Last year’s high energy prices left many companies flush with cash. With energy prices down these companies are taking advantage of the market and looking to merge and acquire companies and assets for the long term.
Energy companies look at 40 years in their planning. And I think it is safe to say that there will certainly be a few bull markets in that time. According to a recent report from Canaccord Adams;
We believe that major oil companies look beyond the short-term environment, particularly for assets, such as oil sands that have a 40+ year reserve life. There will most likely be several bull market cycles for energy over that time period.
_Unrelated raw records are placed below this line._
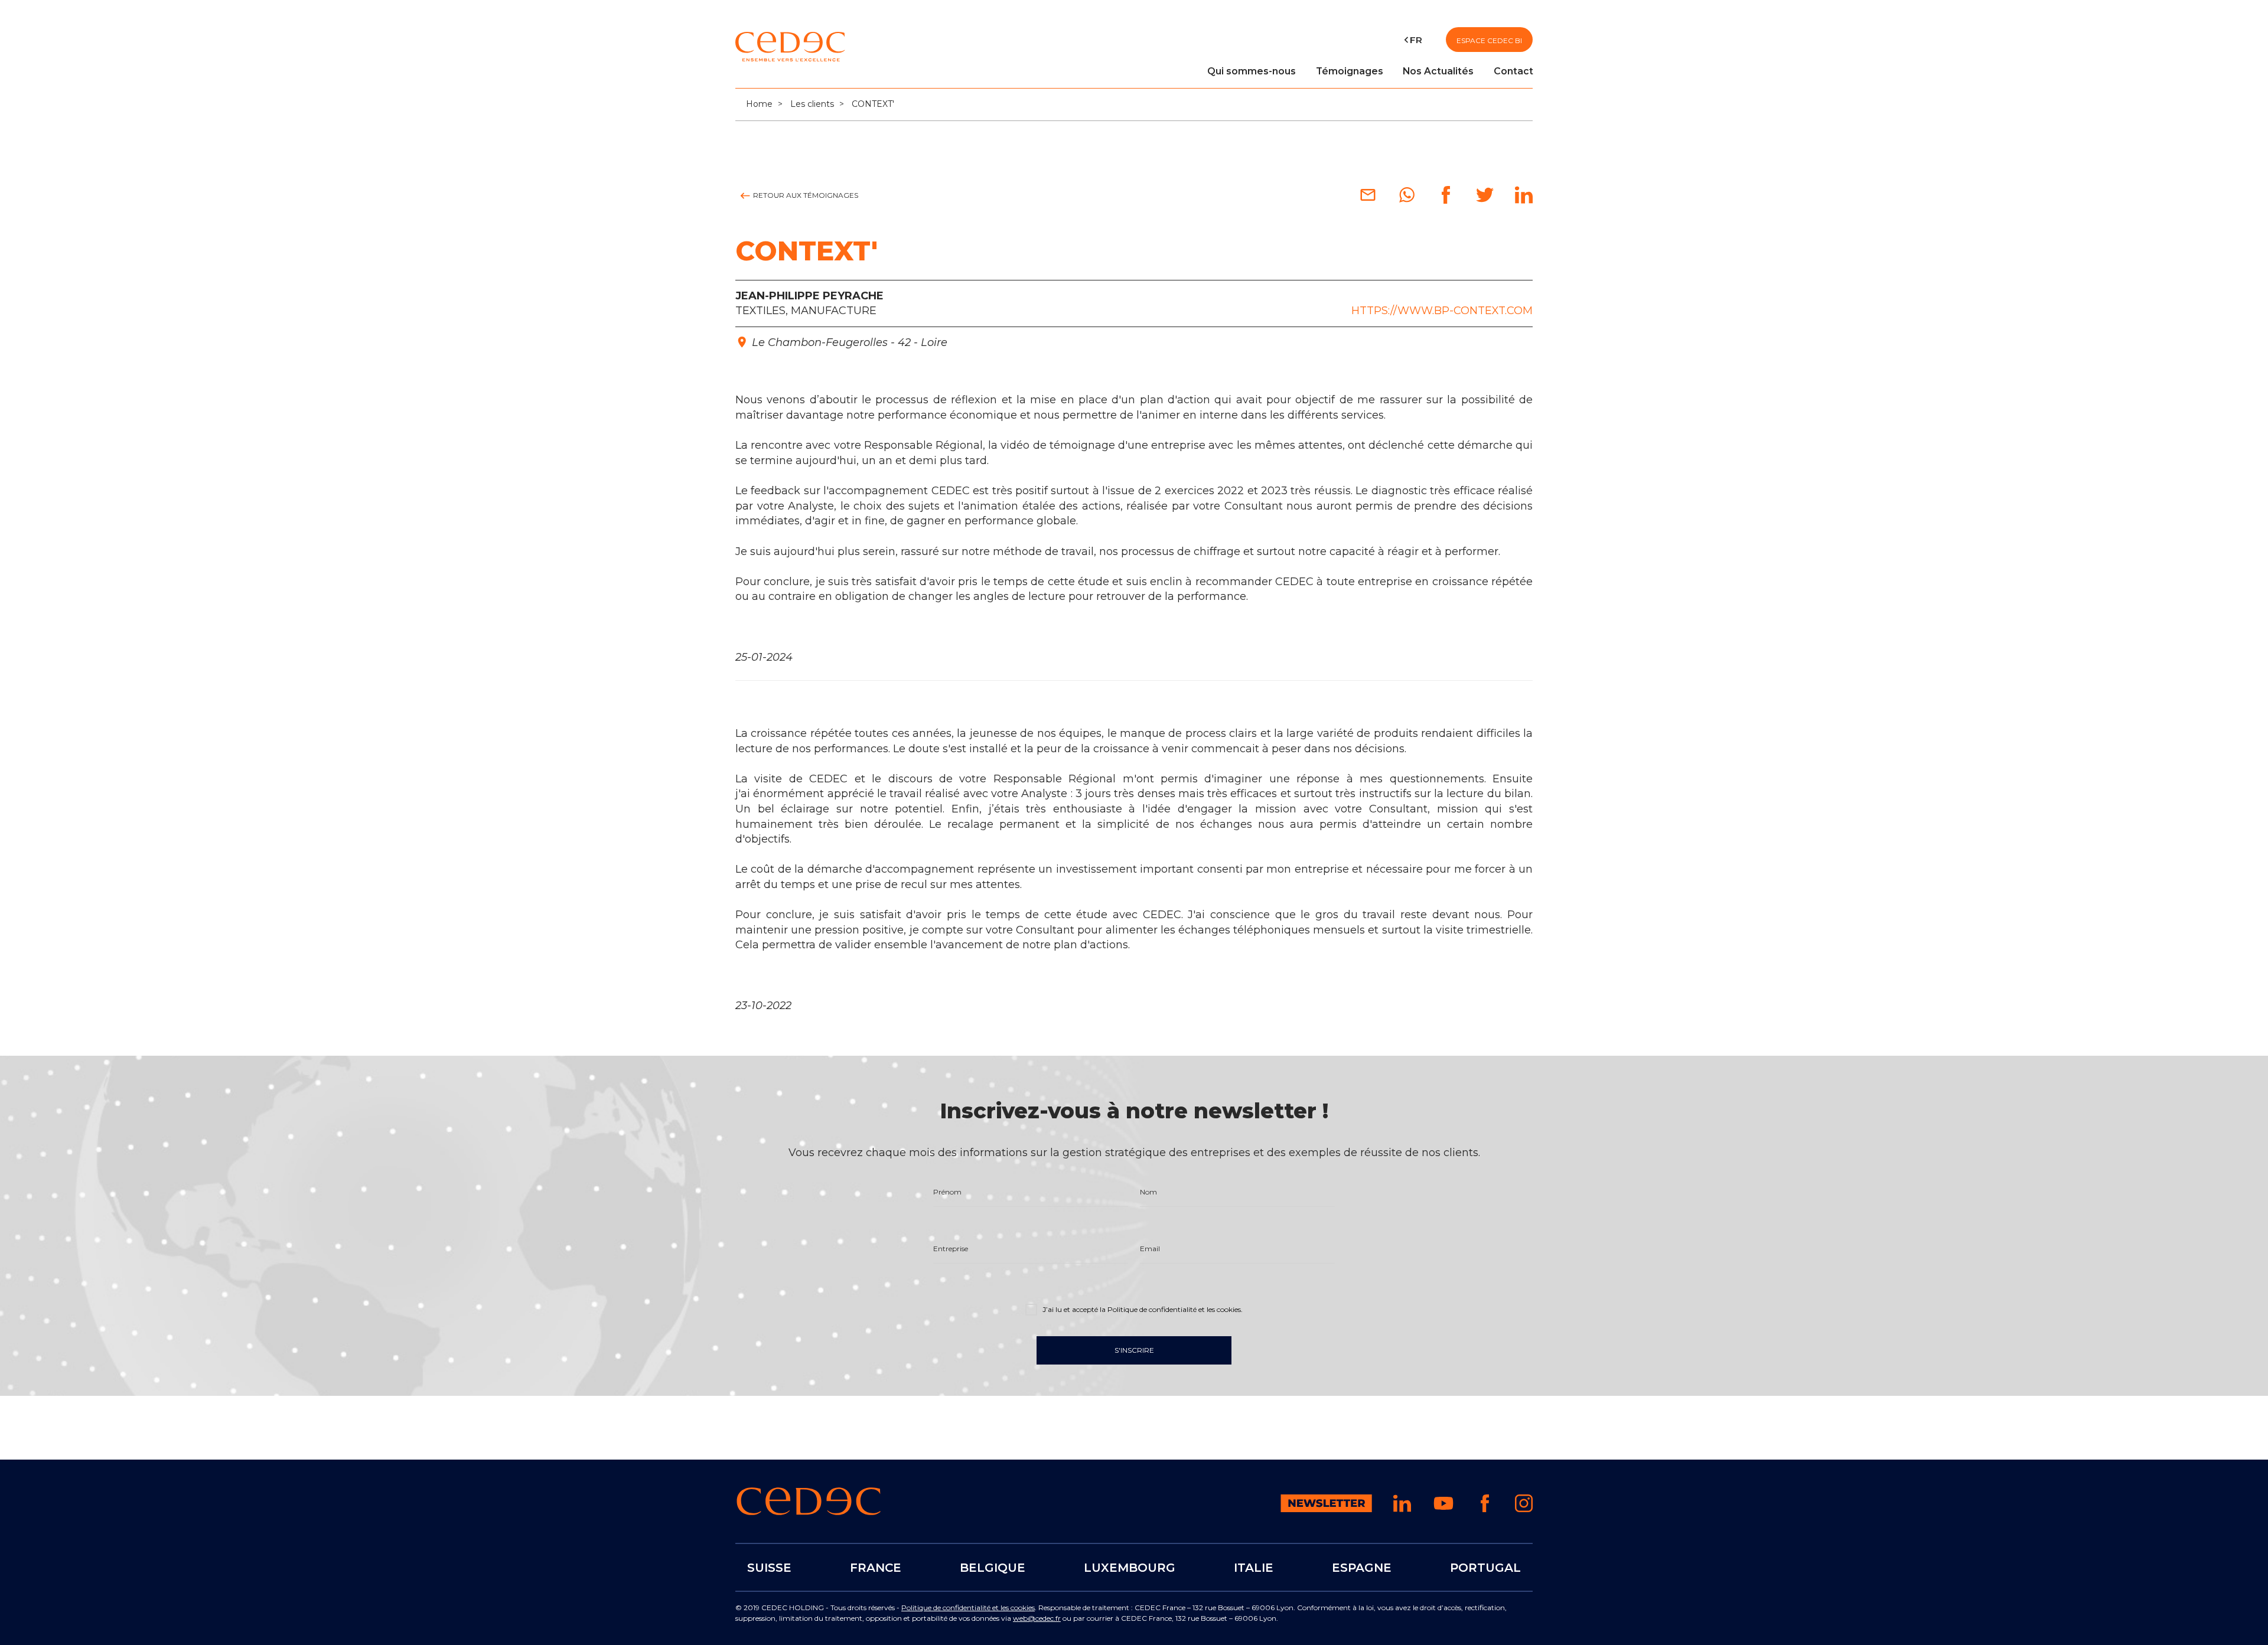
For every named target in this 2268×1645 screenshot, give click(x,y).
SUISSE (769, 1567)
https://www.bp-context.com (1442, 310)
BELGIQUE (992, 1567)
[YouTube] (1443, 1510)
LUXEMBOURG (1129, 1567)
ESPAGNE (1362, 1567)
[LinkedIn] (1524, 200)
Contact (1513, 71)
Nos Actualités (1438, 71)
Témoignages (1349, 71)
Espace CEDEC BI (1489, 40)
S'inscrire (1134, 1350)
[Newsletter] (1326, 1508)
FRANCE (875, 1567)
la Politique (1170, 1309)
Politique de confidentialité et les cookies (968, 1607)
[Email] (1368, 200)
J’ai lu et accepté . (1142, 1309)
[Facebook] (1446, 200)
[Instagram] (1524, 1508)
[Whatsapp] (1407, 200)
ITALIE (1253, 1567)
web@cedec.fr (1037, 1618)
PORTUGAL (1485, 1567)
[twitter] (1485, 200)
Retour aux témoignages (804, 195)
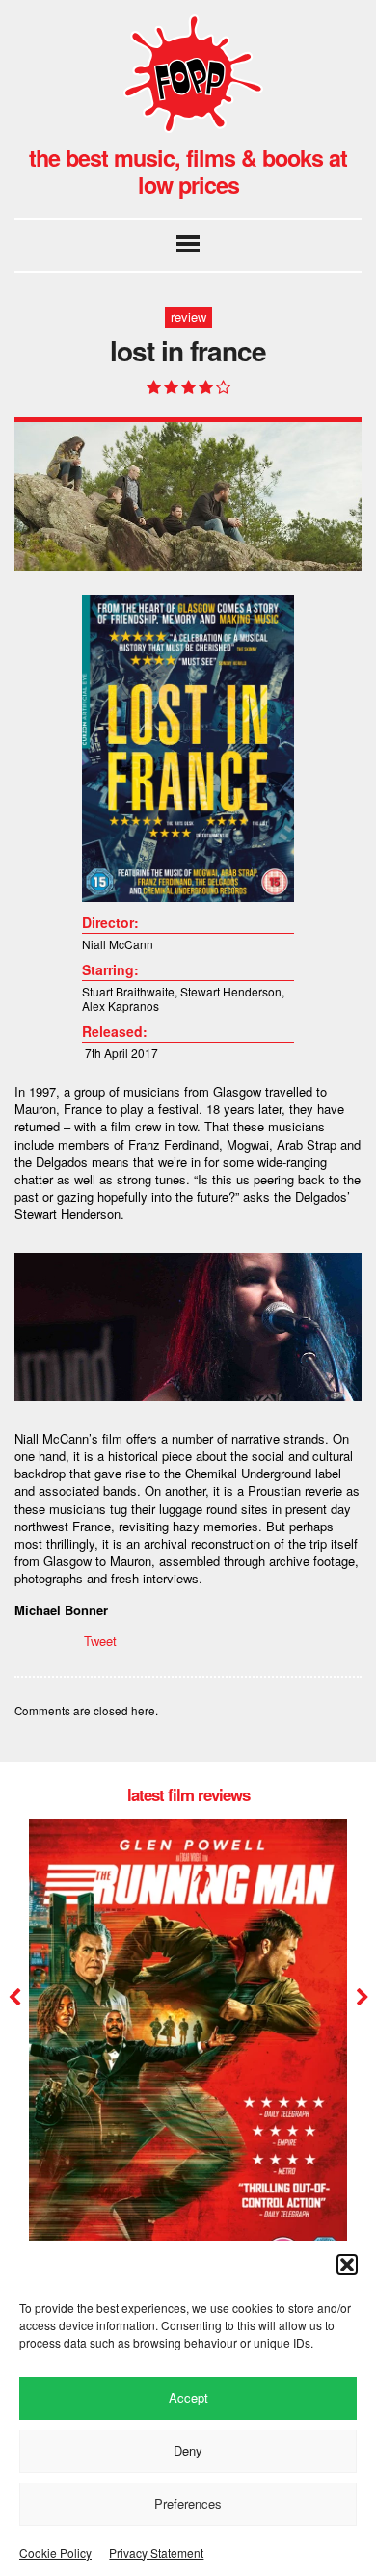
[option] (188, 2070)
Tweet (100, 1641)
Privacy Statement (156, 2552)
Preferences (188, 2503)
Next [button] (360, 1997)
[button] (347, 2264)
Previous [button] (14, 1997)
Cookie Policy (55, 2552)
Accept (188, 2397)
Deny (188, 2450)
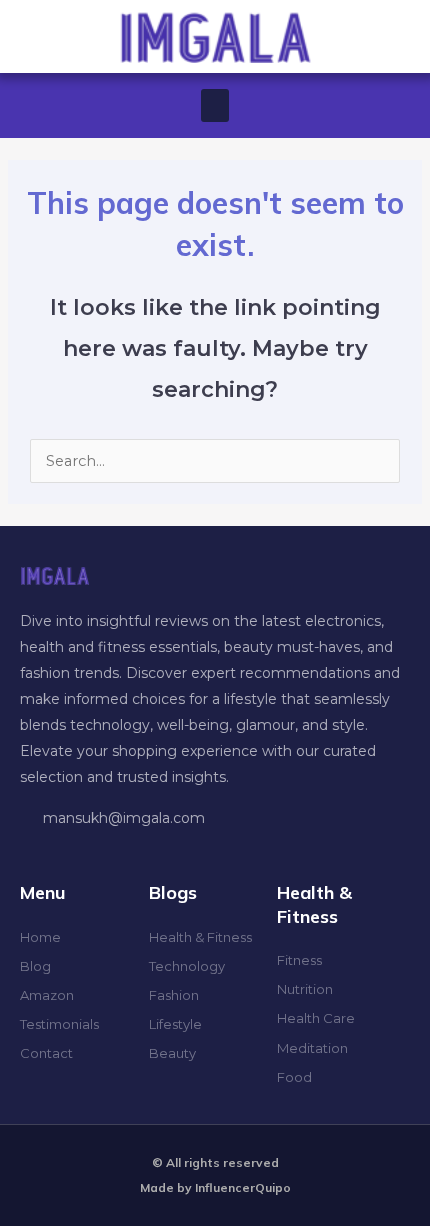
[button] (215, 105)
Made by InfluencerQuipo (215, 1187)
The experience to date with shale gas is that they come into production high see some immediate decline and produce at a fairly steady pace for 25-35 years. With the recent changes in Alberta’s royalty scheme, couple with the long term outlook for energy it gives good reason for exploration and development companies to focus on shale gas plays in northern British Columbia.
Activity in the Horn River is strong. Apache Corp, and Encana Corp. are drilling 20 wells each currently, and most other players in the region are active despite softer natural gas prices. Most players have a tight hole status on their operations waiting till April/May before results are announced. Given the results posted by Apache, Encana, and EOG of world class targets last year, expect to see headline grabbing announcements this year again. In terms of junior players some will post results, and may be good acquition targets.
This “quiet time” may be the right time to add some of these companies to your portfolio in anticipation of some potential announcements in the spring.